Otro de los escritores ascéticos de más nombradía fue Fray Luis de León, a quien hemos nombrado ya como poeta eminente. Entre las muchas obras notables de Fray Luis de León en este género, descuellan: Los nombres de Cristo; La Perfecta casada, y la Exposición del Libro de Job. Menos orador, menos abundante y armonioso que Fray Luis de Granada, pero más filósofo, más profundo y más enérgico, ambos elocuentes, ambos excelentes hablistas, y modelos ambos de dulzura, de virtud y de piedad cristiana, el predicador de Scala-Cœli es, no sin fundamento, comparado a Flechier y a Massillon, el autor de los Nombres de Cristo tiene más analogía con Bourdaloue y Bossuet. Así como Santa Teresa parecía haber heredado el alma de Isabel la Católica, y no es aventurado decir que Teresa en el trono hubiera sido una Isabel, y que Isabel en el claustro hubiera sido una Teresa.
Este grupo de escritores ascéticos contemporáneos, tan semejantes en sentimientos y en caracteres, todos tan dulces, tan virtuosos, tan benévolos, todos adoctrinando por medio de una suave persuasión y de una amena y atractiva enseñanza, semejan una benéfica y luminosa constelación en medio de las sombras del horizonte inquisitorial, y formaban un singular contraste con los terribles ministros y ejecutores del Santo Oficio, que en su mismo tiempo obligaban a creer por medio de las mordazas, de las cárceles y de las hogueras.
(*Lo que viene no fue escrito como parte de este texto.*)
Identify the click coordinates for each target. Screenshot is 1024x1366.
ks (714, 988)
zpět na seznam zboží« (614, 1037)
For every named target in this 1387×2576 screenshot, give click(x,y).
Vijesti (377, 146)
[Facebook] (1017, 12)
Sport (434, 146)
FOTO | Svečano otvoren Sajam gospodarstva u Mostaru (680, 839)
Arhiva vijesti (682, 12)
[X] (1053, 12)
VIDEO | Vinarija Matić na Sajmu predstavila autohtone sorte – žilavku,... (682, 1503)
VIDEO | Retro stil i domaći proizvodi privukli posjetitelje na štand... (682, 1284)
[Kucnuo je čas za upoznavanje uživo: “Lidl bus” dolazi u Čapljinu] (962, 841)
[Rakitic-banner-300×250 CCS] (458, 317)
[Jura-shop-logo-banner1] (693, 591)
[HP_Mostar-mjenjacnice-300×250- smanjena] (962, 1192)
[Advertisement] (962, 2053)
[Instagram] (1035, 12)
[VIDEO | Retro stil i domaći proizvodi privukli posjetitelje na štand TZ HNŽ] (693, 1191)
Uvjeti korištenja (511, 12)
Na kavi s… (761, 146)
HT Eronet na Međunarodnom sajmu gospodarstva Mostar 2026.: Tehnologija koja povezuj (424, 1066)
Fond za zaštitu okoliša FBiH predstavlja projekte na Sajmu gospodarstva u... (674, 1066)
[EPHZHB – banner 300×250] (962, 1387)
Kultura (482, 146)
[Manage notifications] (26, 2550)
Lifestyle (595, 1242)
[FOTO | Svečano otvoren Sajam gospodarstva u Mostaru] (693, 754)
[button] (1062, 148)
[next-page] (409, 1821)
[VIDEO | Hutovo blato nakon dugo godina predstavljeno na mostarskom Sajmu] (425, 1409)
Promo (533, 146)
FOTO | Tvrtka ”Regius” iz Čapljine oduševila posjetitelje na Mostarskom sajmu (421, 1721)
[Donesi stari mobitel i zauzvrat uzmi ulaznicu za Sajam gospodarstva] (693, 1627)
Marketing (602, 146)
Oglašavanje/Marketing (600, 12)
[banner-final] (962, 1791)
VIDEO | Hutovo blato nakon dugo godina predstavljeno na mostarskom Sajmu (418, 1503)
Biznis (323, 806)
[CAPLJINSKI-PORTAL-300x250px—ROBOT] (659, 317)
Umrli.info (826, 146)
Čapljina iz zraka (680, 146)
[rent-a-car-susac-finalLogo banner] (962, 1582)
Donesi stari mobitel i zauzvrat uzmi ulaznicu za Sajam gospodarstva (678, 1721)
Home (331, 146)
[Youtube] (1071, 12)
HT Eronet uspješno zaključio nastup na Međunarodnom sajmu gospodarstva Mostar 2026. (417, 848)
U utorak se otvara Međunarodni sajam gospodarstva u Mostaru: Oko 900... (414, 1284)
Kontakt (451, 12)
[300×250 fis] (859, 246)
Hubo además en esta época tan fecunda de genios otros escritores místicos, que si no alcanzaron tan alta reputación como los tres de que acabamos de hablar, tuvieron también brillante imaginación, correcto y florido estilo, aunque más desigual, como Fray Pedro Malón de Chaide; otros en cuyas obras parece vérselos, como a Santa Teresa, en continuo arrobamiento y embelesados con el amor divino: tal fue san Juan de la Cruz, denominado el Doctor estático. No nos incumbe nombrar a todos, porque nuestro propósito se limita a dar una idea del espíritu y estado literario del siglo.
En cuanto a la teología y a la ciencia del derecho, bastaría recordar en globo los ilustres prelados, insignes teólogos y sabios jurisconsultos españoles que en las tres épocas o períodos del concilio de Trento ilustraron aquella venerable asamblea, y asombraron al mundo con su erudición y su sabiduría, para comprender hasta qué punto se cultivaron estas ciencias en España en aquel siglo: que nada era más natural en un tiempo en que las disputas y contiendas religiosas producidas por los reformadores protestantes traían agitada la cristiandad, preocupaban todos los ánimos, y hacían necesario que los talentos españoles se consagraran con preferencia a los estudios teológico-canónicos, para defender con éxito la pureza del dogma católico en las controversias provocadas por los innovadores. Pero no llenaríamos nuestro objeto si no mencionáramos siquiera algunos de los que principalmente se distinguieron en esta grandiosa y noble lucha, y con su vasta erudición, sus admirables discursos y sus escritos nutridos de ciencia y de doctrina conquistaron un nombre glorioso que ha pasado con veneración a la posteridad.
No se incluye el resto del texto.